3 Node machine with total Vcores=30 and Total Memory=320 GB.

spark-submit config:

spark-submit \
--verbose \
--master yarn \
--deploy-mode cluster \
--num-executors 1  \
--executor-memory 3g \
--executor-cores 2 \
--conf spark.yarn.maxAppAttempts=1 \
--conf spark.yarn.am.attemptFailuresValidityInterval=1h \
--conf spark.driver.memory=1000m \
--conf spark.speculation=true \

I am reading from a MySql database using spark dataframe Jdbc api:

val jdbcTable= sqlContext.read.format("jdbc").options(
            Map(
              "url" -> jdcbUrl,
              "driver" -> "net.sourceforge.jtds.jdbc.Driver",
              "dbtable" ->
                s"(SELECT * FROM SOMETHING WHERE COLUMN > ${lastExtractUnixTime}) as t"))
            .load

Total number of partitions created by jdbcTable DATAFRAME is 200

Questions:

  1. How did spark came up with 200 partitions, Is this a default setting?

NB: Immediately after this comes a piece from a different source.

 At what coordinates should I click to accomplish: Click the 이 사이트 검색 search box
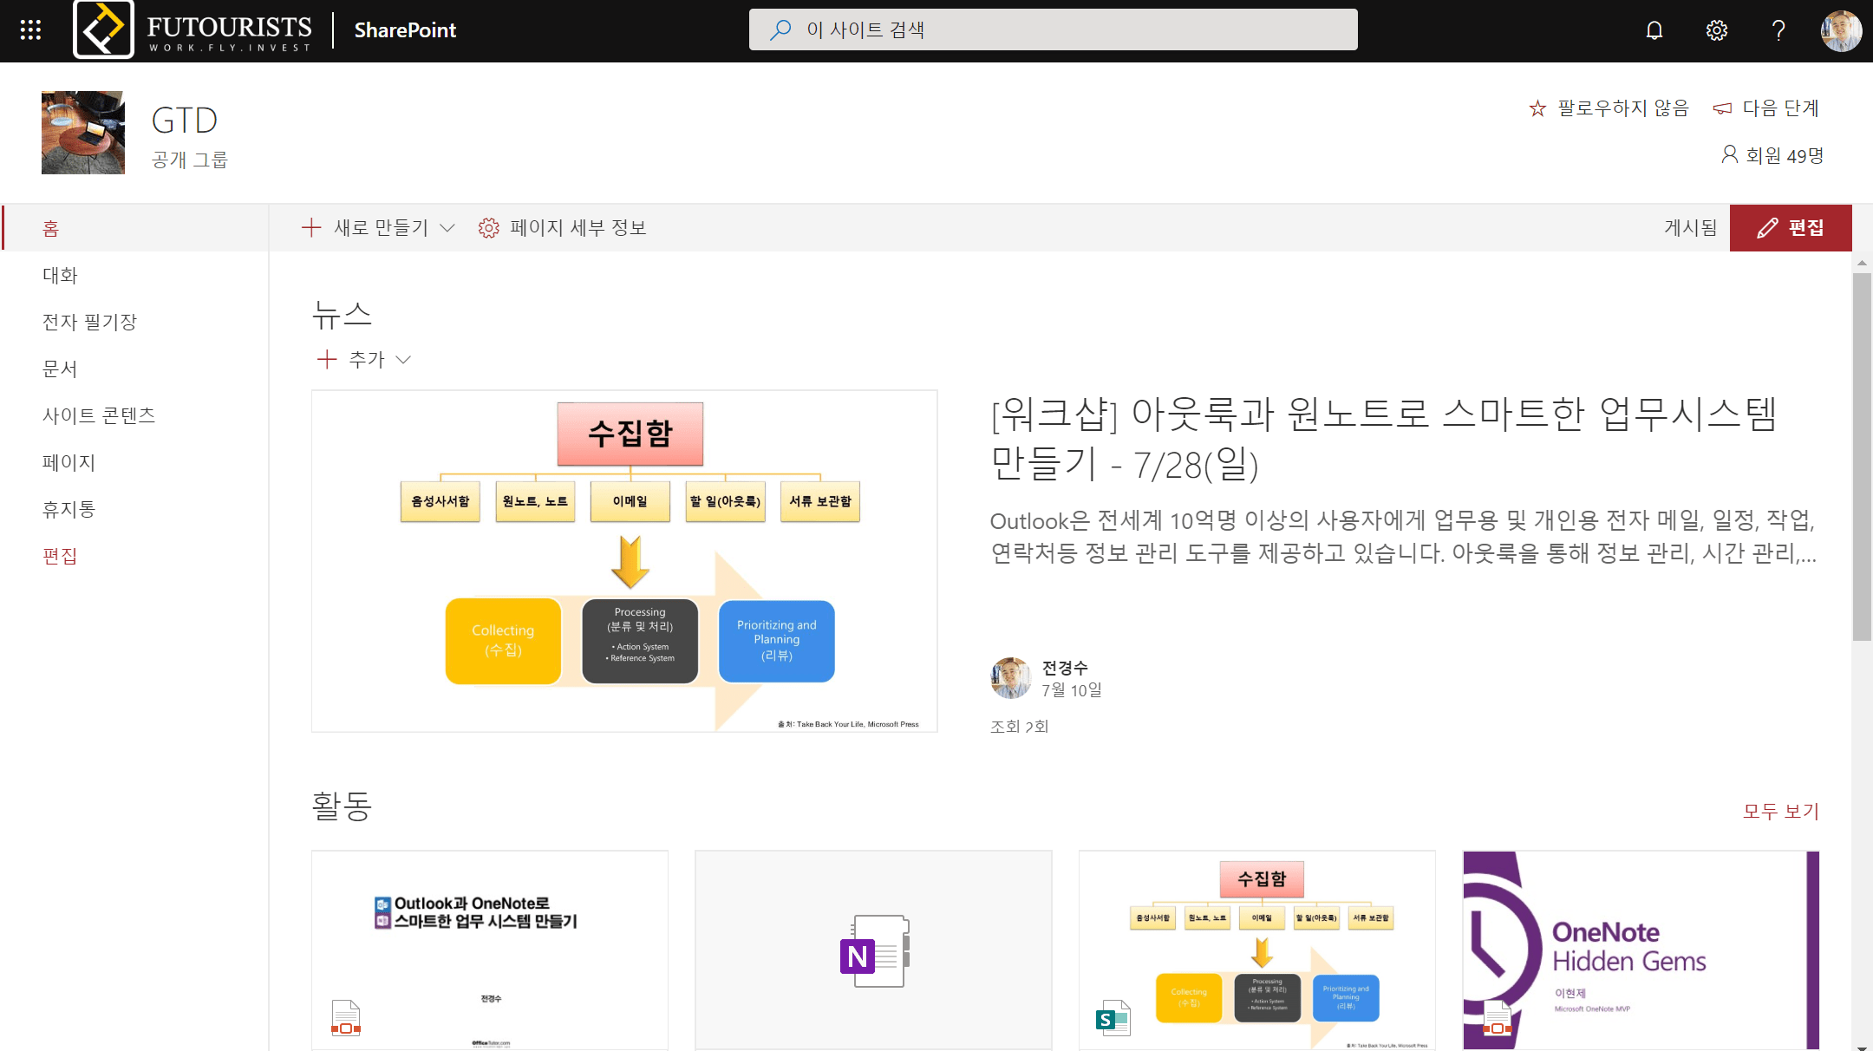(x=1053, y=30)
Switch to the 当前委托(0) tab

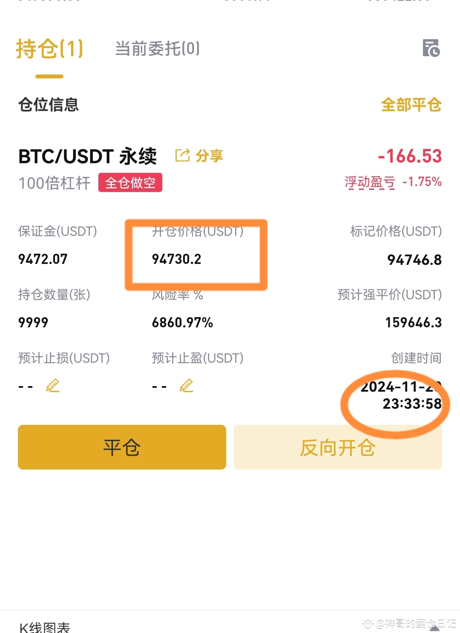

  2. As I have only 1 executor does 200 partitions are processed in parallel in single executor or one partition is processed at a time?

  3. Do executor-cores are used to process task in each partition with the configured concurrency i.e. 2 (in my case)?

desertnaut
  • 57,590
  • 26
  • 140
  • 166
nilesh1212
  • 1,561
  • 2
  • 26
  • 60

1 Answers1

0
  • As it is written right now Spark will use 1 partition only.
  • If you see 200 partitions it means that:

    • There is subsequent shuffle (exchange) not shown in the code.
    • You use default value for spark.sql.shuffle.partitions.
  • Parallelism will depend on the execution plan and assigned resources. It won't be higher than min(number-partitions, spark-cores). If there is a single executor it will number of threads assigned to this executor by the cluster manager.

Alper t. Turker
  • 34,230
  • 9
  • 83
  • 115